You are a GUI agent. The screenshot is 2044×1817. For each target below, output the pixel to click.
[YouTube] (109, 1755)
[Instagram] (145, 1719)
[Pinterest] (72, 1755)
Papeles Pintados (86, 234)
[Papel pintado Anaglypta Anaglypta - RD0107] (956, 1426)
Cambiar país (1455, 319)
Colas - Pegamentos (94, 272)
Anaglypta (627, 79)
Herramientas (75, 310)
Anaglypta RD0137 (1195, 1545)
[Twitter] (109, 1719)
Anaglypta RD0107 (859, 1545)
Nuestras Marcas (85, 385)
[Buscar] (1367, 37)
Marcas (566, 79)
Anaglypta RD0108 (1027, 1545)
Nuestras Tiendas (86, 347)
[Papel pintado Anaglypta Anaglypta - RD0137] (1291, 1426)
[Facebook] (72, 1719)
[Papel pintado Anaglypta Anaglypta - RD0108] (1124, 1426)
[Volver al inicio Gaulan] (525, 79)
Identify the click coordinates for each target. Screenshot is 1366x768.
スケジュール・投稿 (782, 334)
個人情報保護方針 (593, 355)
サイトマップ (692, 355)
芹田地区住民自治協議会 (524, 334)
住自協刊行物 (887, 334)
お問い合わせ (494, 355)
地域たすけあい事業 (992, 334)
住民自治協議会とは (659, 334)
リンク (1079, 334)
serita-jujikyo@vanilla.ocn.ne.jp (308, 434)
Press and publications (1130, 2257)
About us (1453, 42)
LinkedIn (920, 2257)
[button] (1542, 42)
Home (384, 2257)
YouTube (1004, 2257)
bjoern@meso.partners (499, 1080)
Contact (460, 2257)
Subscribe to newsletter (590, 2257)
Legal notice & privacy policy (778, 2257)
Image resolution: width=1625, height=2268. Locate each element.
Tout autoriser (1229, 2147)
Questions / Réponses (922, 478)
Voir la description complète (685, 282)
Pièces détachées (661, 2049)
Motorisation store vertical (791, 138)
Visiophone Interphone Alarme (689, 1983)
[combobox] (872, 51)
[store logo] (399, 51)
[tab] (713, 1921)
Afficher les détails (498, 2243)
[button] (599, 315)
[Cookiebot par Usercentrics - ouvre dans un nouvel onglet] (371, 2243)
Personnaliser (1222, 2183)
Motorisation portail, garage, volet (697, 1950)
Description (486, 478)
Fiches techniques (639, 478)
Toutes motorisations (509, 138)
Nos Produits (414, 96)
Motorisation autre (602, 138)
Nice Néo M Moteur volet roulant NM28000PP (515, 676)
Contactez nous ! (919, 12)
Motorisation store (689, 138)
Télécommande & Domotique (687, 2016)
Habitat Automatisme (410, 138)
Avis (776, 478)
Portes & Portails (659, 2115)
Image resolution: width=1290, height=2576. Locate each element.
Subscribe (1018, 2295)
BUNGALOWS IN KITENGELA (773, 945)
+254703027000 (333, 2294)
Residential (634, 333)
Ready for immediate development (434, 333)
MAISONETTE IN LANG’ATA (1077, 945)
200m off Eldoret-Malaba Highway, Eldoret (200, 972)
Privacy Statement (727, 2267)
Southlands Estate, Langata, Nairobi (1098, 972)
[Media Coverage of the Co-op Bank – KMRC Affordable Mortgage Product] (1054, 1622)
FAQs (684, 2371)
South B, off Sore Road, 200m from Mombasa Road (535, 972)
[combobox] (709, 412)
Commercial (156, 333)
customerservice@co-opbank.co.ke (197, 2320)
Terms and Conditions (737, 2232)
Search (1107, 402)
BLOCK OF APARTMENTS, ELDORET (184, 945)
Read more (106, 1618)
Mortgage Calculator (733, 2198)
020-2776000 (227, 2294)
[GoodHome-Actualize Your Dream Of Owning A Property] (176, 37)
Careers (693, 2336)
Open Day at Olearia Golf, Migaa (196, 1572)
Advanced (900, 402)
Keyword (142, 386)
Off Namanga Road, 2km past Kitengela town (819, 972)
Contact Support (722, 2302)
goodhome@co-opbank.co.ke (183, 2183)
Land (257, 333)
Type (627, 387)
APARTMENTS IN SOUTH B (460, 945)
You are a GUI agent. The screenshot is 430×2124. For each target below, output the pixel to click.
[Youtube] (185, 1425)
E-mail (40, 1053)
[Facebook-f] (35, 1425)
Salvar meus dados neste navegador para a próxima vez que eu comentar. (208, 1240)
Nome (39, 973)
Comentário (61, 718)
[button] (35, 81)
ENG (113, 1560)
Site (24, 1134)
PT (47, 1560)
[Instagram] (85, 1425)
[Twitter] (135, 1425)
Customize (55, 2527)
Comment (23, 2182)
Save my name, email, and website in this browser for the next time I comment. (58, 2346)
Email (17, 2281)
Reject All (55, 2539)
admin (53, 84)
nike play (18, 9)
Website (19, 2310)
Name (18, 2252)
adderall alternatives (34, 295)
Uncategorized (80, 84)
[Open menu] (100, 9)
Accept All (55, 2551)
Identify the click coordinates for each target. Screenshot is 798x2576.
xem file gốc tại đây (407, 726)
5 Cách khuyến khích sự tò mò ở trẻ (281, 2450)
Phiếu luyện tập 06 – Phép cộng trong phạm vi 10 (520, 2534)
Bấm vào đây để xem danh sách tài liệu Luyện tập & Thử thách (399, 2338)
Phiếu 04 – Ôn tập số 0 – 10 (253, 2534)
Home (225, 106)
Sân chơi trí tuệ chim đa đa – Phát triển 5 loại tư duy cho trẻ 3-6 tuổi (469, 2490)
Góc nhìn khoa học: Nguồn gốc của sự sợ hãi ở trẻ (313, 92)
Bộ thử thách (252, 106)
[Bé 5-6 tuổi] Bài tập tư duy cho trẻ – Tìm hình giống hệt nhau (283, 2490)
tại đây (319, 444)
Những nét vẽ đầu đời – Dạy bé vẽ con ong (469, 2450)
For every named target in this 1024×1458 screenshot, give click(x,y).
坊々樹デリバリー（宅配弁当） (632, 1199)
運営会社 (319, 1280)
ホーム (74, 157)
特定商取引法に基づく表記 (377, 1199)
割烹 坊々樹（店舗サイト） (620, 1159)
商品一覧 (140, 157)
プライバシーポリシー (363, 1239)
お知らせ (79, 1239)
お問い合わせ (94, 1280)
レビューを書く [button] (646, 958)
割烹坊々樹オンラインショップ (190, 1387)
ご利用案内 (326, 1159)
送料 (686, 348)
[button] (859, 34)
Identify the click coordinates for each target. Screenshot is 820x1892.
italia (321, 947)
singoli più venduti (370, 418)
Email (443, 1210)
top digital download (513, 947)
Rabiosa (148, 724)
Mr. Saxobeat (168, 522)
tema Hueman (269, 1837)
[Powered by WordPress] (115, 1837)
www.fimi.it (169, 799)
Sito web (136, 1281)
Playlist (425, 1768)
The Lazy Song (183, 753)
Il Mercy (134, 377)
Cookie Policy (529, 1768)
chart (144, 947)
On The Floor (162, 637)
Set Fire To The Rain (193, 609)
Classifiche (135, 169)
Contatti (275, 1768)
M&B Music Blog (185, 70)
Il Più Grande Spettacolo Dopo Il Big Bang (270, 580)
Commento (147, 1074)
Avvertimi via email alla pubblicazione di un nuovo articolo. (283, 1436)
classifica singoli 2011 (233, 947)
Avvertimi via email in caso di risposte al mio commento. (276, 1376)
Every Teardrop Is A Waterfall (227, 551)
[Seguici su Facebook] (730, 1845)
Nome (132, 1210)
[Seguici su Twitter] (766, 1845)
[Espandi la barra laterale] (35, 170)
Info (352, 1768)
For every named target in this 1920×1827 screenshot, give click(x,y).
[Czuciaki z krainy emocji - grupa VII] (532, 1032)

**Problem details:**
Would you copy out exactly the lines above that start at the one containing "bjoern@meso.partners (499, 1080)" and end at the one containing "Type (627, 387)", inclusive?

**Response:**
bjoern@meso.partners (499, 1080)
Contact (460, 2257)
Subscribe to newsletter (590, 2257)
Legal notice & privacy policy (778, 2257)
Image resolution: width=1625, height=2268. Locate each element.
Tout autoriser (1229, 2147)
Questions / Réponses (922, 478)
Voir la description complète (685, 282)
Pièces détachées (661, 2049)
Motorisation store vertical (791, 138)
Visiophone Interphone Alarme (689, 1983)
[combobox] (872, 51)
[store logo] (399, 51)
[tab] (713, 1921)
Afficher les détails (498, 2243)
[button] (599, 315)
[Cookiebot par Usercentrics - ouvre dans un nouvel onglet] (371, 2243)
Personnaliser (1222, 2183)
Motorisation portail, garage, volet (697, 1950)
Description (486, 478)
Fiches techniques (639, 478)
Toutes motorisations (509, 138)
Nos Produits (414, 96)
Motorisation autre (602, 138)
Nice Néo M Moteur volet roulant NM28000PP (515, 676)
Contactez nous ! (919, 12)
Motorisation store (689, 138)
Télécommande & Domotique (687, 2016)
Habitat Automatisme (410, 138)
Avis (776, 478)
Portes & Portails (659, 2115)
Image resolution: width=1290, height=2576. Locate each element.
Subscribe (1018, 2295)
BUNGALOWS IN KITENGELA (773, 945)
+254703027000 (333, 2294)
Residential (634, 333)
Ready for immediate development (434, 333)
MAISONETTE IN LANG’ATA (1077, 945)
200m off Eldoret-Malaba Highway, Eldoret (200, 972)
Privacy Statement (727, 2267)
Southlands Estate, Langata, Nairobi (1098, 972)
[Media Coverage of the Co-op Bank – KMRC Affordable Mortgage Product] (1054, 1622)
FAQs (684, 2371)
South B, off Sore Road, 200m from Mombasa Road (535, 972)
[combobox] (709, 412)
Commercial (156, 333)
customerservice@co-opbank.co.ke (197, 2320)
Terms and Conditions (737, 2232)
Search (1107, 402)
BLOCK OF APARTMENTS, ELDORET (184, 945)
Read more (106, 1618)
Mortgage Calculator (733, 2198)
020-2776000 (227, 2294)
[GoodHome-Actualize Your Dream Of Owning A Property] (176, 37)
Careers (693, 2336)
Open Day at Olearia Golf, Migaa (196, 1572)
Advanced (900, 402)
Keyword (142, 386)
Off Namanga Road, 2km past Kitengela town (819, 972)
Contact Support (722, 2302)
goodhome@co-opbank.co.ke (183, 2183)
Land (257, 333)
Type (627, 387)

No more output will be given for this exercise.